═════ Data ═════

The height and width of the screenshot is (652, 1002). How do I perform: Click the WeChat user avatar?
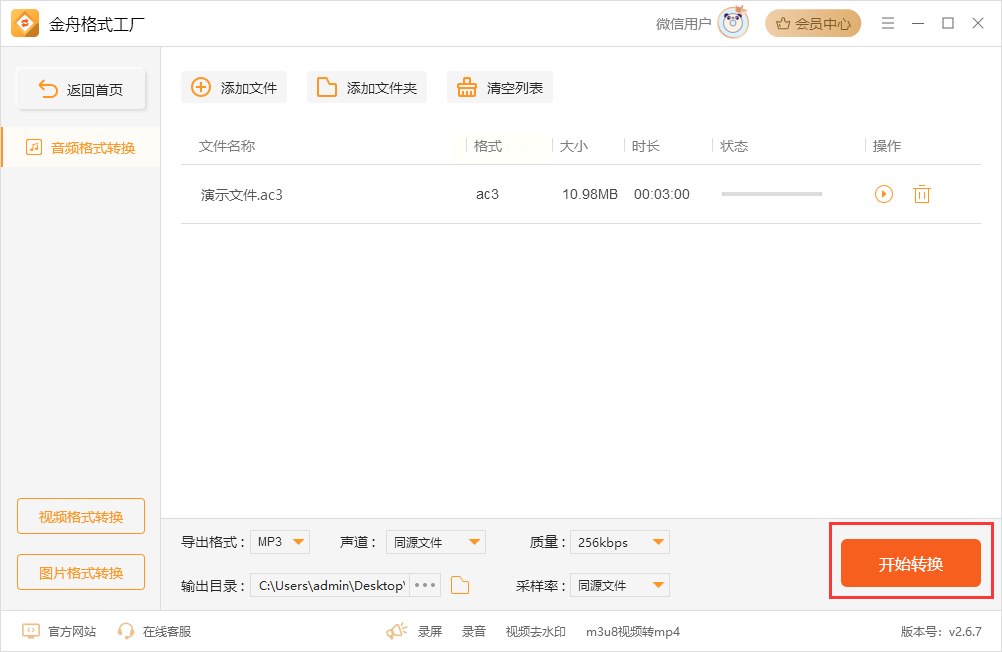(733, 23)
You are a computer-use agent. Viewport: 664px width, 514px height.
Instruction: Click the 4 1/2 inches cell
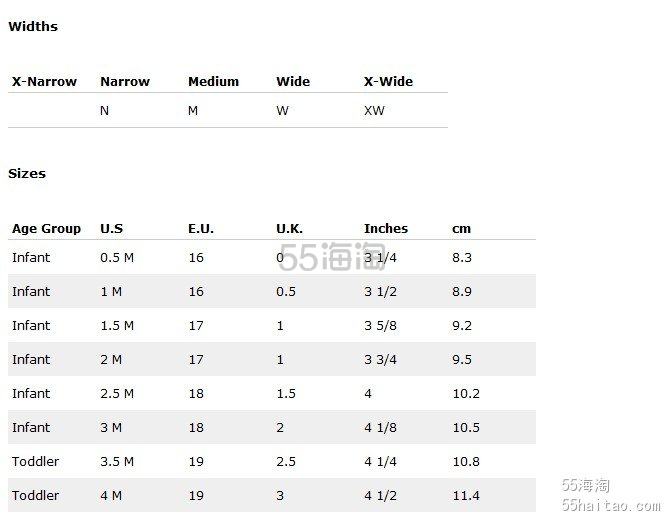click(x=380, y=495)
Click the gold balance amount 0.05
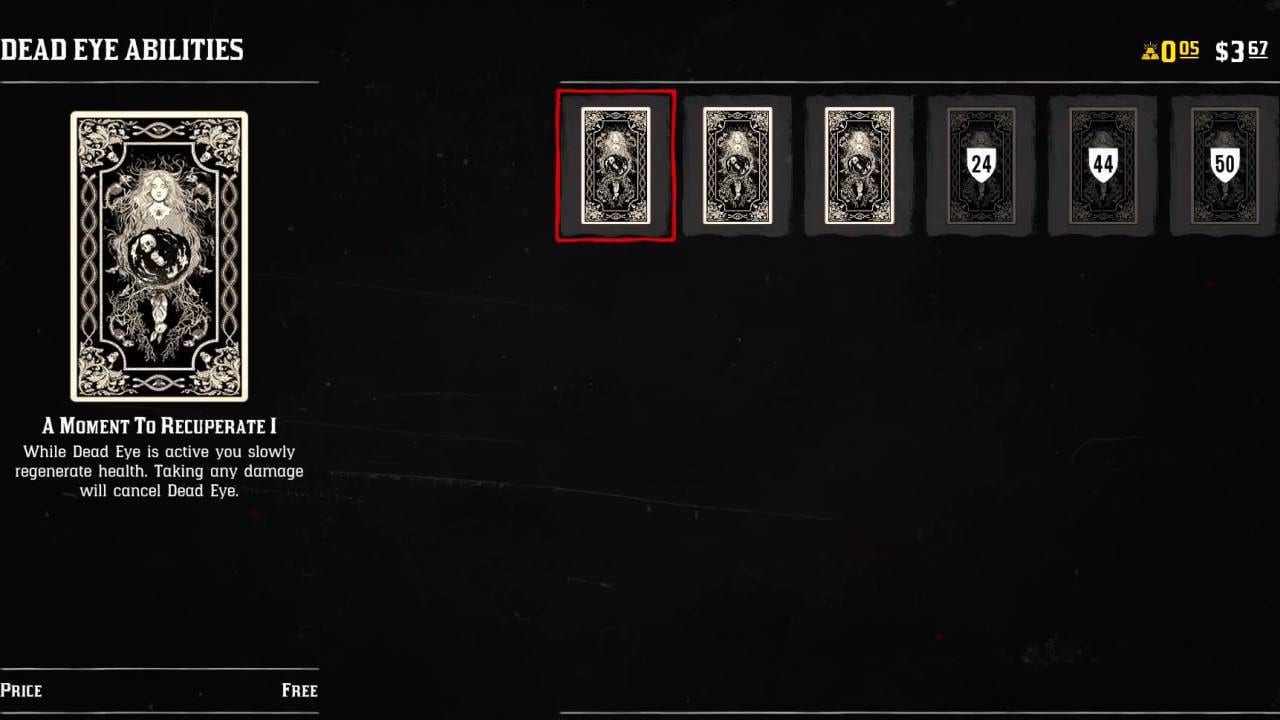This screenshot has width=1280, height=720. (x=1180, y=51)
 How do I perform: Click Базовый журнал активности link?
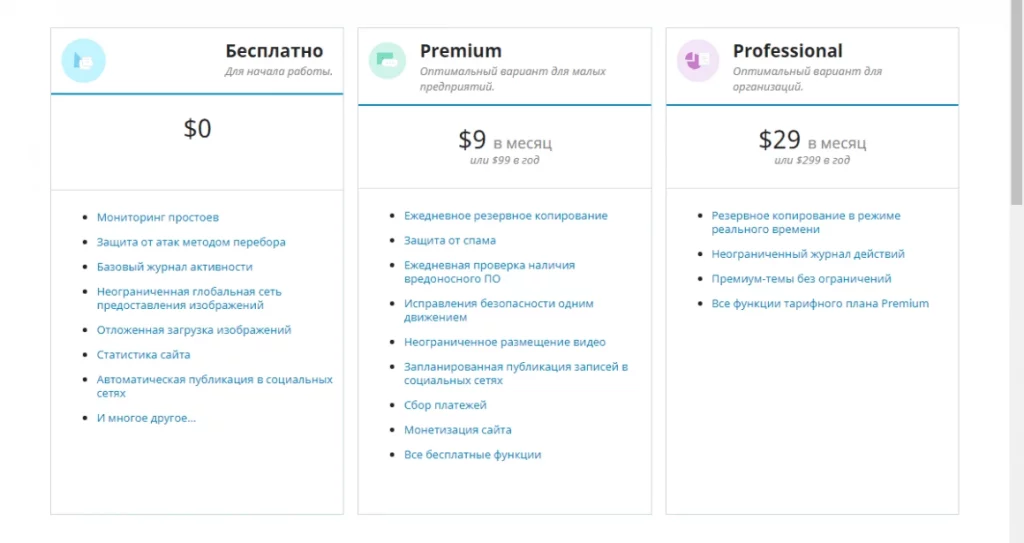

═════

A faithful copy of all the records is required, with the pictures left out.

The height and width of the screenshot is (652, 1002). How do I perform: Click the WeChat user avatar?
(733, 23)
You are a computer-use agent. Viewport: 664px width, 514px height.
Instruction: Click the 4 1/2 inches cell
click(x=380, y=495)
Click the gold balance amount 0.05
This screenshot has width=1280, height=720. (x=1180, y=51)
 How do I perform: Click Базовый журнал активности link?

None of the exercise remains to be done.